Fig. 6.

Independent regulation of GSC proliferation, and thereby of IIS outputs, in each gonad arm. (A-E) An oil diaphragm was micro-injected into the anterior or posterior spermatheca and/or uterus of fog-1(q785); glp-1(ar202)gf young adult hermaphrodites that had been grown under permissive conditions. Animals were then shifted to restrictive conditions and allowed to mate with males for 3 h (Fig. S1D). The germline phenotype was scored 2-4 days after injection in animals that successfully mated (based on progeny production). Oil was also micro-injected in the anterior or posterior spermatheca and/or uterus of gld-2(q497) gld-1(q485) young adults (these were not mated), which are non-conditional tumorous (Hansen and Schedl, 2013) and do not accumulate oocytes, to verify that the effect of the oil diaphragm was dependent on the presence of oocytes. A representative DAPI-stained animal is shown for each condition. Intact proximal-most oocytes are labelled with negative values from the proximal end in close-ups. Activated, but not fertilized, endomitotic oocytes are underlined by a dotted line. (A-C,D,E) Scale bar: 100 μm. (F) Summary of contraception experiments.

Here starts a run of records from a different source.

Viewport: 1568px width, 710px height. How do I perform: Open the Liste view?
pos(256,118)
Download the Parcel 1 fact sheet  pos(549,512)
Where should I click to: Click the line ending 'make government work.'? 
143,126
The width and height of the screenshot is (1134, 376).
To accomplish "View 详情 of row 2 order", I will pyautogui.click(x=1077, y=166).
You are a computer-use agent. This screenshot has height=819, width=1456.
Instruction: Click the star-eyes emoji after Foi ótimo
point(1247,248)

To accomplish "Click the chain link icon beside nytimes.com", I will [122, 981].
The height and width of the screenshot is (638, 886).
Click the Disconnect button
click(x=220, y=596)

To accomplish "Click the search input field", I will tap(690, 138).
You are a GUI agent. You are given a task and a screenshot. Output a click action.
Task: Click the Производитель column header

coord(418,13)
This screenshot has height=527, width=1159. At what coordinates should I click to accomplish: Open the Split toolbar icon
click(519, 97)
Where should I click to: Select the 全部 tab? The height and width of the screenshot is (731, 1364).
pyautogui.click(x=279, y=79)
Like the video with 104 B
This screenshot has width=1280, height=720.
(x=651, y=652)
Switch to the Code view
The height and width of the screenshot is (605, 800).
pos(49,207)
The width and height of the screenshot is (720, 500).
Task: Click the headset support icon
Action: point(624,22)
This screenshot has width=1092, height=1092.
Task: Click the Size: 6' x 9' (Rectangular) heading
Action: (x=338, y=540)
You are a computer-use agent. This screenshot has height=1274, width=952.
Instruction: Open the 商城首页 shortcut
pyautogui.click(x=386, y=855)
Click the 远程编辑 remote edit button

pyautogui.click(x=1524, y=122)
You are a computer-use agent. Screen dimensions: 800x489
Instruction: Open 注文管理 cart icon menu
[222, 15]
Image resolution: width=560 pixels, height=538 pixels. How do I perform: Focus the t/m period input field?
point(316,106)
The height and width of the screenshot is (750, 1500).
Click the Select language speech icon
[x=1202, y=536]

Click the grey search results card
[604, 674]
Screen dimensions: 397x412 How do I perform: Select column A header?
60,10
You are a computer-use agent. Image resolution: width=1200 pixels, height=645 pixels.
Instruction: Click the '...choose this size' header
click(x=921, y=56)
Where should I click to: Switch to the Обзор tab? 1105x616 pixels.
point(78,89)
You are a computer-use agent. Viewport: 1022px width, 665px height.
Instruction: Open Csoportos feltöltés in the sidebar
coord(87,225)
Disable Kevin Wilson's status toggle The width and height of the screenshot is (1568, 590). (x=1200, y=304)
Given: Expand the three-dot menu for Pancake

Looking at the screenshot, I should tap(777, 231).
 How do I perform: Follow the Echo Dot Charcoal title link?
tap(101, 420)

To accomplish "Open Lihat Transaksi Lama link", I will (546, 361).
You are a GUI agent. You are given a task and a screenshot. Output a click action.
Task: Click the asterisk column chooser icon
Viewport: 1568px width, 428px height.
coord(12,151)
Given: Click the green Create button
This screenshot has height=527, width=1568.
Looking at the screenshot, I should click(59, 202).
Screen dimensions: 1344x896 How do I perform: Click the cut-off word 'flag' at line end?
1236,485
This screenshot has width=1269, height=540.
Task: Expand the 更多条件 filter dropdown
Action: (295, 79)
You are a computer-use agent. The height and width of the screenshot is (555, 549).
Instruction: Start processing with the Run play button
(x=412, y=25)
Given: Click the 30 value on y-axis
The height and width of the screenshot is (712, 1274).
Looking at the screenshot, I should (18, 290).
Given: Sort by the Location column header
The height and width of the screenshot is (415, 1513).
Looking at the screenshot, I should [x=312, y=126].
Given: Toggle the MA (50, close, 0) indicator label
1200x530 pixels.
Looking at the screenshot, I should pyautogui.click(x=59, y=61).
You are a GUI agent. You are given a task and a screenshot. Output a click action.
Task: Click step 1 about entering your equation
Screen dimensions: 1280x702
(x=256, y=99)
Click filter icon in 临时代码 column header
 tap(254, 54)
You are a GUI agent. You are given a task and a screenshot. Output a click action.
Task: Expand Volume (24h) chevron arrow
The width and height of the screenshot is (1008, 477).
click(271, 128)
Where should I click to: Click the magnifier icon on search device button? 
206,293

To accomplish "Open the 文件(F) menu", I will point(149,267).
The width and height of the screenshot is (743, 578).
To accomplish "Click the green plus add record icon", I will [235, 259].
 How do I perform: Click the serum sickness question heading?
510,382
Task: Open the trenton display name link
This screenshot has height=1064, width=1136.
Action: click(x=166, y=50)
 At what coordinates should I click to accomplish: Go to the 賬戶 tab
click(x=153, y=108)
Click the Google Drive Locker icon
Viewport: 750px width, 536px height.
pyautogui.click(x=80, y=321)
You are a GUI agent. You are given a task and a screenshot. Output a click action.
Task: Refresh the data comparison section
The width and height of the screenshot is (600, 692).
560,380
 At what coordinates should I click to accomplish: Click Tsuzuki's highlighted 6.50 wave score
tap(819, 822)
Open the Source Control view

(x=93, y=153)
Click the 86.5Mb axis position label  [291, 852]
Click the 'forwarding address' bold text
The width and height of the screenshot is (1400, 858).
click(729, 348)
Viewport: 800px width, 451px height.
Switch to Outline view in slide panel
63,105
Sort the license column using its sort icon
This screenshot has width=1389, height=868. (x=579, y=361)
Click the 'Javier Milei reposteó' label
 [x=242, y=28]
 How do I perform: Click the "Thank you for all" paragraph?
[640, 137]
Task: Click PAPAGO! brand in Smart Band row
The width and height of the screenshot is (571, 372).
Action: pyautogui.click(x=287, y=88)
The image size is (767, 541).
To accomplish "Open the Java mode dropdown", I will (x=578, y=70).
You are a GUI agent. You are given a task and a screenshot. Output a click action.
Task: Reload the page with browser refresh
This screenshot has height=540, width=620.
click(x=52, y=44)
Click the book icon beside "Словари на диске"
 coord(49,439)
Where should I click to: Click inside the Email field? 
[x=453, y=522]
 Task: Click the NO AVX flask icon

Tum, tumorous. (G) A functional GFP::DAF-16 protein (Murphy et al., 2007) is predominantly cytoplasmic in well-fed A1 controls (top, 100%), as well as in A1 unmated fog-2(oz40) (middle, 96%) hermaphrodites, which have quiescent GSCs. Systemic IIS inactivation is not impaired in fog-2 mutants, as a 3 h-starvation period caused a rapid systemic nuclear enrichment of GFP::DAF-16 (bottom, 92%) in A1 fog-2 mutants. Similar results were observed in fog-1(q785) animals (data not shown). A representative animal is shown for each condition, cropped posterior to the pharynx, anterior to the left and dorsal up. Arrowheads point at some of the cells with obvious nuclear GFP::DAF-16 enrichment. n=24-41. Scale bar: 50 μm.